DESCRIPTION OF THE TASK
Using the entries that follow, give the number of lines containing the string "will". Write nothing besides that number.

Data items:
—————
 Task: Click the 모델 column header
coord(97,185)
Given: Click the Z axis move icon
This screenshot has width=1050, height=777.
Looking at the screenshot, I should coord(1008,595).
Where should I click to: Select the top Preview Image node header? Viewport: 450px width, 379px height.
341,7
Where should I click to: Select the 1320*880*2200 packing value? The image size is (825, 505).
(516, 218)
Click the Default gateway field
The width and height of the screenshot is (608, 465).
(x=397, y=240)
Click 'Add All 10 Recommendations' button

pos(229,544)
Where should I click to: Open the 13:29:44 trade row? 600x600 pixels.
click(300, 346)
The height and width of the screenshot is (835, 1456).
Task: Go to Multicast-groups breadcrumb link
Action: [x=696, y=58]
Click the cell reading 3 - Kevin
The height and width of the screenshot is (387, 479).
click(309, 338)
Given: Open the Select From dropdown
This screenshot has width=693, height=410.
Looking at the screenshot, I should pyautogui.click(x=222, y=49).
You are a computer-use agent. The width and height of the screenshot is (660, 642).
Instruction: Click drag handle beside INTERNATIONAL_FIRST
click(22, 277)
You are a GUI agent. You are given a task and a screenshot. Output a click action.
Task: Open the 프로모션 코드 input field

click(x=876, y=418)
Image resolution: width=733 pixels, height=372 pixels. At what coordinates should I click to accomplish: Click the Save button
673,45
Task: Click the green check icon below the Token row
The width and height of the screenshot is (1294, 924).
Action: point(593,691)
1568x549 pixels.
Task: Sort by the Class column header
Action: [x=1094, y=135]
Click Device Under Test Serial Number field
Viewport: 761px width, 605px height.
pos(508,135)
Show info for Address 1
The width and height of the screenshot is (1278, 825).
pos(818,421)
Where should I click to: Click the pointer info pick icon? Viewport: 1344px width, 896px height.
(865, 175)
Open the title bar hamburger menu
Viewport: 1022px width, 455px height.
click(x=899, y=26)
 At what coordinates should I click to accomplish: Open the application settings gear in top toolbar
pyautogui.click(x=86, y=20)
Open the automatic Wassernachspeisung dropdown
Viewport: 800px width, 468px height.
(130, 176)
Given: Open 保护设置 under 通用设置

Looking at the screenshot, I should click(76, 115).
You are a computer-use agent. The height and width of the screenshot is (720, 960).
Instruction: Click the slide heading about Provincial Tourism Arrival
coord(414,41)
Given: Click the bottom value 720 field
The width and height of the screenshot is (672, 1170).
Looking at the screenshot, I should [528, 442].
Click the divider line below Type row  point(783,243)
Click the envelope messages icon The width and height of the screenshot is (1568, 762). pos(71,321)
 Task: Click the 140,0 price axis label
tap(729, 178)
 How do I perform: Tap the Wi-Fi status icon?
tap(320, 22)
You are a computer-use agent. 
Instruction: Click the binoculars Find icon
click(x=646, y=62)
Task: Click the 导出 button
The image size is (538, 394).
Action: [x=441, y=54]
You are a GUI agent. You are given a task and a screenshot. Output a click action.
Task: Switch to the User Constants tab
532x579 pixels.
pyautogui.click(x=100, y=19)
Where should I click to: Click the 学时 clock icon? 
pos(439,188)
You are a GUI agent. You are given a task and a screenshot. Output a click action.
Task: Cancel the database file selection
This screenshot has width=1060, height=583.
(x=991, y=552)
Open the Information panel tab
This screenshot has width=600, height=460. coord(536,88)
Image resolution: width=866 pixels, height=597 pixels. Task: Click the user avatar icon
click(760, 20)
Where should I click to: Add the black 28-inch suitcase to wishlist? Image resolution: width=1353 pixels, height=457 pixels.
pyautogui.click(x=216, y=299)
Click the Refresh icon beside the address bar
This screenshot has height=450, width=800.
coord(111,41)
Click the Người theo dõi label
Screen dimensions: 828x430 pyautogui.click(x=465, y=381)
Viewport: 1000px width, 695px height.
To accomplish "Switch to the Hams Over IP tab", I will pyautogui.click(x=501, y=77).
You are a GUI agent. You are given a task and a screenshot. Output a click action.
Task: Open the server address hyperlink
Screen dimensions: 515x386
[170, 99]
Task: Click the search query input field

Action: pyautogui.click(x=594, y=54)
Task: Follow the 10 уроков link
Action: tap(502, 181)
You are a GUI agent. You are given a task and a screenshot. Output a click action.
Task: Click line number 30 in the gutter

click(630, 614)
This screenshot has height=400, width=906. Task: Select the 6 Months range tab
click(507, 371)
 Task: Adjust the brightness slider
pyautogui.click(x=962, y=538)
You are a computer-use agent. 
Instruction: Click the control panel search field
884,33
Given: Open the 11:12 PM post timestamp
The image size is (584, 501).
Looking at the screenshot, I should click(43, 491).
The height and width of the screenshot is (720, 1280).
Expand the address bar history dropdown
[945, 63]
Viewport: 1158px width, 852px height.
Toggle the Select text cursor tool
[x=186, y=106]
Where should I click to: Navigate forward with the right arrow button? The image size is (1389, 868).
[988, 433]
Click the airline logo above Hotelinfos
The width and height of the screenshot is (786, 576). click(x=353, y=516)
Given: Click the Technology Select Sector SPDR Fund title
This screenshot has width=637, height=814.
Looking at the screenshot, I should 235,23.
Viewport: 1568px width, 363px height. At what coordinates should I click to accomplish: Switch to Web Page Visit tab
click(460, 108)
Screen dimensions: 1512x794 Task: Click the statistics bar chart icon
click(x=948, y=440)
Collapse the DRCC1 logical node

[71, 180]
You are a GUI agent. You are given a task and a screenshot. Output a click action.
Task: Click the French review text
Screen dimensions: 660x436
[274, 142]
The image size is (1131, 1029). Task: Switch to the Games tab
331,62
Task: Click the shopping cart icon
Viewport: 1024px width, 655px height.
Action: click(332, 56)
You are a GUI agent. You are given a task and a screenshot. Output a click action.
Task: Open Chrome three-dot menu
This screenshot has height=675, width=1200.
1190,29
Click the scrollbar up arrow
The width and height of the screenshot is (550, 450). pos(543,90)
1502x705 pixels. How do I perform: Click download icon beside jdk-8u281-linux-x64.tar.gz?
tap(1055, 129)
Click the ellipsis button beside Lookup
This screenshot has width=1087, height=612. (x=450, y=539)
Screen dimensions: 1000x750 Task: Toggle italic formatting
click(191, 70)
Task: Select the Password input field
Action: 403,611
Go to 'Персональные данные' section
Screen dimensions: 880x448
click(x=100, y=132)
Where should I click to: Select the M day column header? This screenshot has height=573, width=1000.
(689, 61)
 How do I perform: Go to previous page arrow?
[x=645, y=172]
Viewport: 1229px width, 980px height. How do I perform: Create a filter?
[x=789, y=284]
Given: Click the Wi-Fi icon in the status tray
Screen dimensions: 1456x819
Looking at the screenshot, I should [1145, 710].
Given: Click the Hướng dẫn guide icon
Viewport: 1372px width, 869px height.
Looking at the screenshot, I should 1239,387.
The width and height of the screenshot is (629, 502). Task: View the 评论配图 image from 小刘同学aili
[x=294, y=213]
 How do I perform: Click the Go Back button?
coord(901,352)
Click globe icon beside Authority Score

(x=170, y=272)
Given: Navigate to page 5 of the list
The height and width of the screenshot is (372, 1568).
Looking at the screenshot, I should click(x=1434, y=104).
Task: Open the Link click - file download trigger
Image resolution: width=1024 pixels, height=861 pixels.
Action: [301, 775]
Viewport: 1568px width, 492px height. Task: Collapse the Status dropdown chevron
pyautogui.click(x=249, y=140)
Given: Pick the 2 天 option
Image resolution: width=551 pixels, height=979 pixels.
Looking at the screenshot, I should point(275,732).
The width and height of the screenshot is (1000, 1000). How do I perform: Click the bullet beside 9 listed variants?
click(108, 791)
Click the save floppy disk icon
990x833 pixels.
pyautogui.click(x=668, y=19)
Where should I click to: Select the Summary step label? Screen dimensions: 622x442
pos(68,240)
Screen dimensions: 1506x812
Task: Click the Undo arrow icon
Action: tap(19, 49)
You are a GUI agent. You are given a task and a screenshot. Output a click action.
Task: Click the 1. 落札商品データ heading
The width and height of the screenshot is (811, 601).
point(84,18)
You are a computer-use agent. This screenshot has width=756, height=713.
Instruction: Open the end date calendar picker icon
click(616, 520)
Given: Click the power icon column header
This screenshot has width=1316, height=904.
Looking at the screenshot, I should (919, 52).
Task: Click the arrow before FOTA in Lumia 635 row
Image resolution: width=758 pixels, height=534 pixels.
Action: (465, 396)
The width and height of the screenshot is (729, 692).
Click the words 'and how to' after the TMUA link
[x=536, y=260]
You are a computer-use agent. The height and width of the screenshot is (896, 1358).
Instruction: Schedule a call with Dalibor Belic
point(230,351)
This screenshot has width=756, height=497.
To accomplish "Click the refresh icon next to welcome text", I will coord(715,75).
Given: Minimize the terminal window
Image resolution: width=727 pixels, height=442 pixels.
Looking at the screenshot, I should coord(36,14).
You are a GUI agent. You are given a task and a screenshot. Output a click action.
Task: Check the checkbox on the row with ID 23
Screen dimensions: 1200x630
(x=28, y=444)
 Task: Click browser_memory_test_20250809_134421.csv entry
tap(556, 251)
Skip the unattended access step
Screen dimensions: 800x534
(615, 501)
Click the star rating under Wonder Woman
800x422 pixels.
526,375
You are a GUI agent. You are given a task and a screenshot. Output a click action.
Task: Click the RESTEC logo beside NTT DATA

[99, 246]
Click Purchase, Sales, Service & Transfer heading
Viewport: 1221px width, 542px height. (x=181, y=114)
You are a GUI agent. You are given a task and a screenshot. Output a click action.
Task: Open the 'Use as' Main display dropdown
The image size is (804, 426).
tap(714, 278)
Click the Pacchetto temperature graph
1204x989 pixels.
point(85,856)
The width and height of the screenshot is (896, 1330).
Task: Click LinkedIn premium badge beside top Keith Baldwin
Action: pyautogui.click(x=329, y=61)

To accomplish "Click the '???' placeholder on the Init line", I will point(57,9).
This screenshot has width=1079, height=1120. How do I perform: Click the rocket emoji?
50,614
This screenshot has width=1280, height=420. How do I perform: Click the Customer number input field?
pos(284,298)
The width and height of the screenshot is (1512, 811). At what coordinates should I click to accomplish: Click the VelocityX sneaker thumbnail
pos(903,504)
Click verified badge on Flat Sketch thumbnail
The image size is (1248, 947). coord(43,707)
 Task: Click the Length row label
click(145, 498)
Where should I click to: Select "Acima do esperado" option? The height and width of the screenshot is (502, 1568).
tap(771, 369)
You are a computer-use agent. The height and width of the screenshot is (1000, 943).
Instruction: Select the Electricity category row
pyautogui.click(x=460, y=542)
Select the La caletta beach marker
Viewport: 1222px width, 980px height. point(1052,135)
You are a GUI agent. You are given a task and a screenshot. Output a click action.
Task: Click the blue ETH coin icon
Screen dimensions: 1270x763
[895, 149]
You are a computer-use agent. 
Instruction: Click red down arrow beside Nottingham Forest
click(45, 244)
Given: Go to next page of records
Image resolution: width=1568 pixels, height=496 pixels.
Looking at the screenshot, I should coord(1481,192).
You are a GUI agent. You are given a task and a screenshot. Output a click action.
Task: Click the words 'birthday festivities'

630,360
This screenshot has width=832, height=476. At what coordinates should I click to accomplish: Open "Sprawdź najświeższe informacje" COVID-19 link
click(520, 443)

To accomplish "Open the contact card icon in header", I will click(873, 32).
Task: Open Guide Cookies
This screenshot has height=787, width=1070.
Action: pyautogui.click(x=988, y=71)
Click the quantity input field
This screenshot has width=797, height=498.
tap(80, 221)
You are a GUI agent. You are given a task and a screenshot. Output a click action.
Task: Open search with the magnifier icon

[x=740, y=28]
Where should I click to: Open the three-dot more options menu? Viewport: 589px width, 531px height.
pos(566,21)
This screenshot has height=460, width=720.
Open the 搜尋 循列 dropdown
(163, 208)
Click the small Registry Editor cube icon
—————
REPLY
4